Alles so schön gleitfähig hier
Ich war damit drauf und dran, einer von diesen aalglatten Typen zu werden:
Flutschig wie ein Politiker, dessen Botschaft hinter der Diplomatie und der daraus resultierenden Politik verschwindet, damit er ja keine Wähler vergrault – auch wenn dann keiner weiß, was er genau meint.
Flutschig wie einer, der es allen recht machen will – und es damit niemanden recht macht.
Flutschig wie jemand, der vor lauter Abwägen und kluger Diplomatie nicht mehr nicht mehr fähig ist, klar zu denken. Ein reiner Rhetoriker und Politiker eben.
Hier wird’s jetzt schizophren
Redet jemand nur diplomatisch, wortgewandt und uneindeutig, dann drängt sich bei mir oft das Gefühl auf: Hey, meint der wirklich, was er sagt? Ist der wirklich ehrlich? Und ich weiß: Mit diesem Gefühl bin ich nicht allein.
Auf der anderen Seite habe ich auch kapiert, dass „ehrlicher Klartext“ ein gewisses Maß an Rhetorik braucht. Denn schonungslos offen will keiner die Botschaften des anderen an den Kopf geknallt bekommen. Wer nicht gerade aus dem Schwarzwald stammt, wird das Gesagte sonst kaum annehmen können.

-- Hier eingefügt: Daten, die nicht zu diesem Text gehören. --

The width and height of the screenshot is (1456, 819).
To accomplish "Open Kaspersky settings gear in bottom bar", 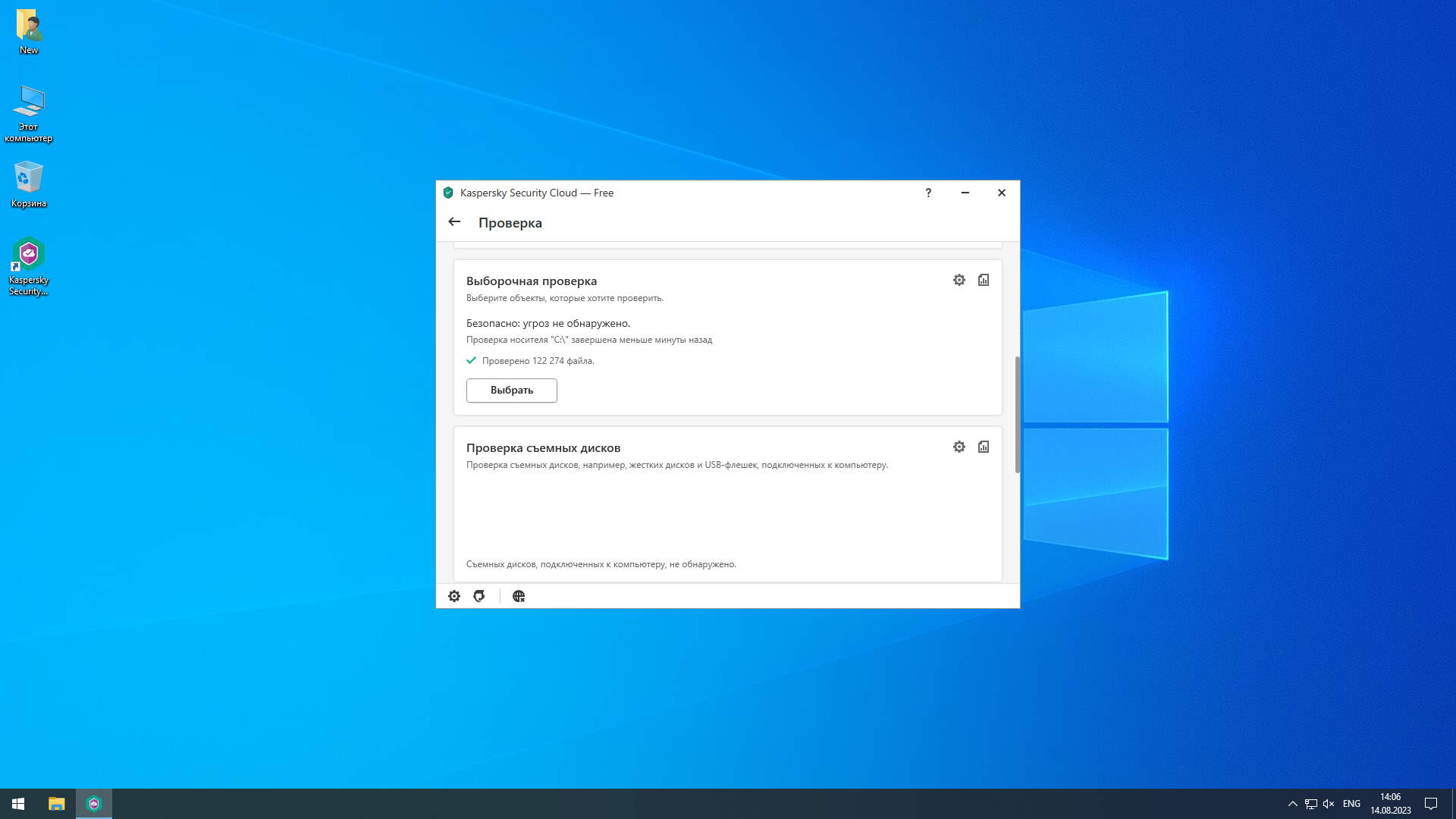I will [x=453, y=596].

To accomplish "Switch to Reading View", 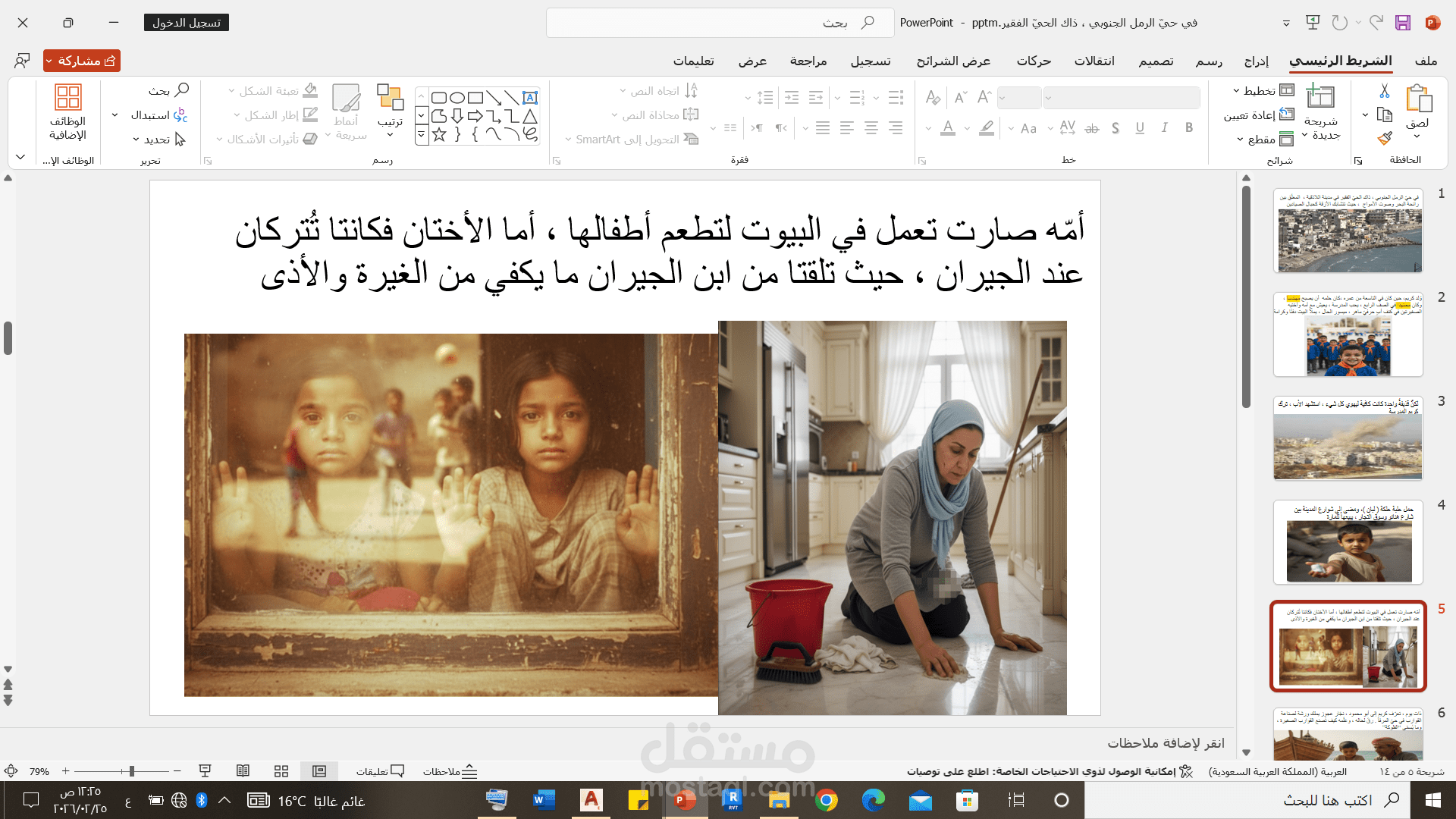I will click(x=243, y=771).
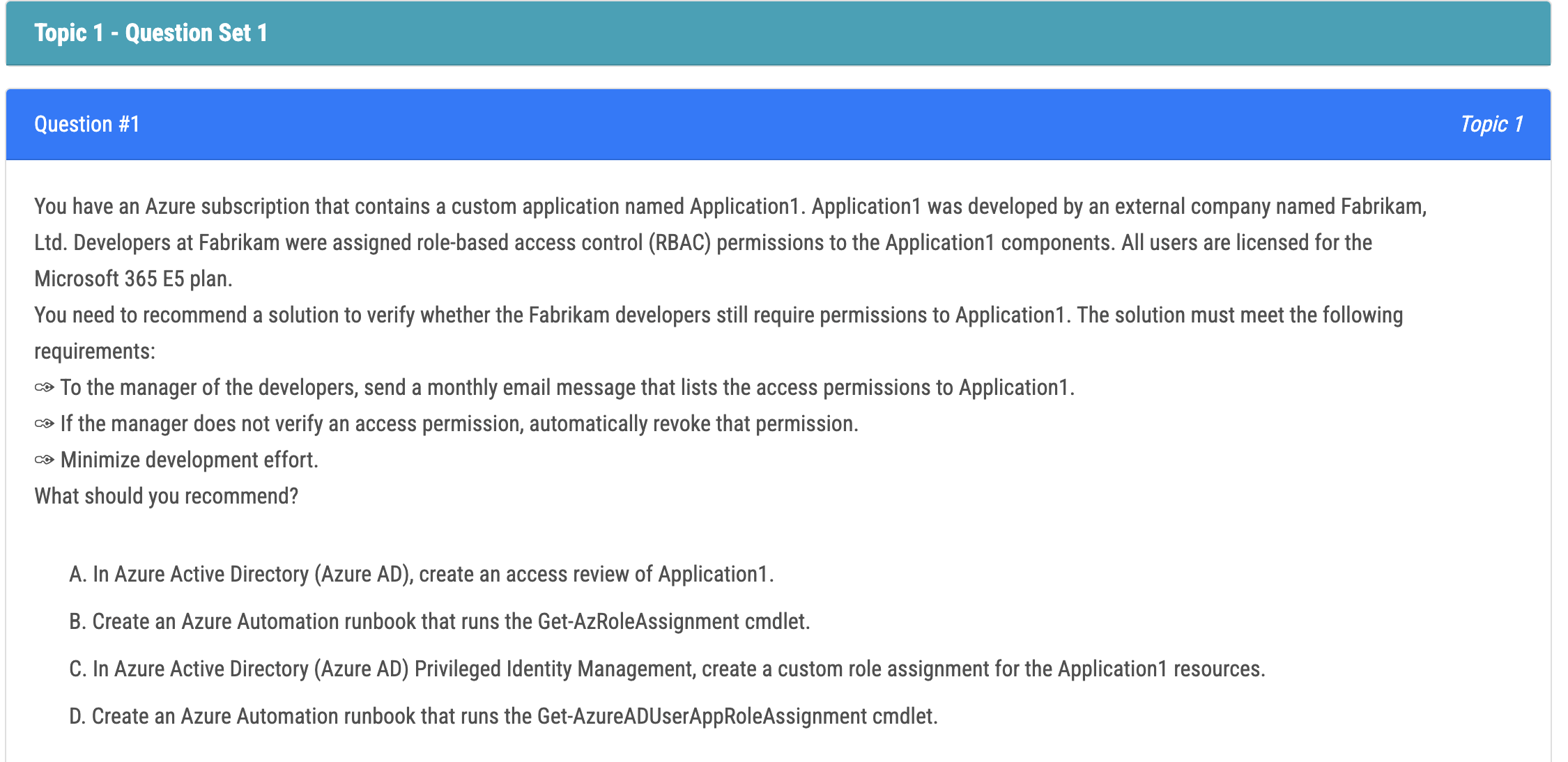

Unterm Strich ist die Lage also schon etwas schizophren:
– Die wenigsten von uns sind daran gewöhnt, mit Klartext umzugehen. Klartext überfordert sie. Klartext ist inzwischen schon so weit vom glatten Mainstream entfernt, dass sie ihn gefährlich finden.
– Gleichzeitig sehnen wir uns alle nach mehr Klartext, nach einem Zusammenleben ohne Visier, nach Ehrlichkeit, nach Wahrhaftigkeit, nach dem Mut, so frei zu sein, Klartext zu denken und ehrlich zu sagen, was wir für richtig und wichtig halten.
Das gilt’s auszuhalten
Sie und ich als Menschen, die in der Öffentlichkeit stehen, die andere Menschen führen, Sie coachen oder entwickeln, müssen diese Schizophrenie aushalten und müssen mit ihr klarkommen.
Wir dürfen nicht einseitig in pure Diplomatie verfallen (auch wenn die Sprachpolizei ein solches Verhalten eher gut finden würde). Wir dürfen aber auch nicht, selbst wenn Muttern das vorgelebt hat, einzig und allein schonungslos offen dem anderen den Klartext an den Kopf knallen.
Lassen Sie uns die Menschen mit Wahrhaftigkeit impfen: Mit einem Gegengift gegen Lüge und pure Rhetorik. Mit einem Gegengift, das aber auch die Brutalität des reinen Klartextes abmildert und erkennen lässt, dass wir in wertschätzender, weil ehrlicher Haltung sprechen.
Das Ziel ist die goldene Mitte. Für die gibt es einen schönen Namen: Respekt. Respekt vor unseren Mitmenschen und vor uns selbst.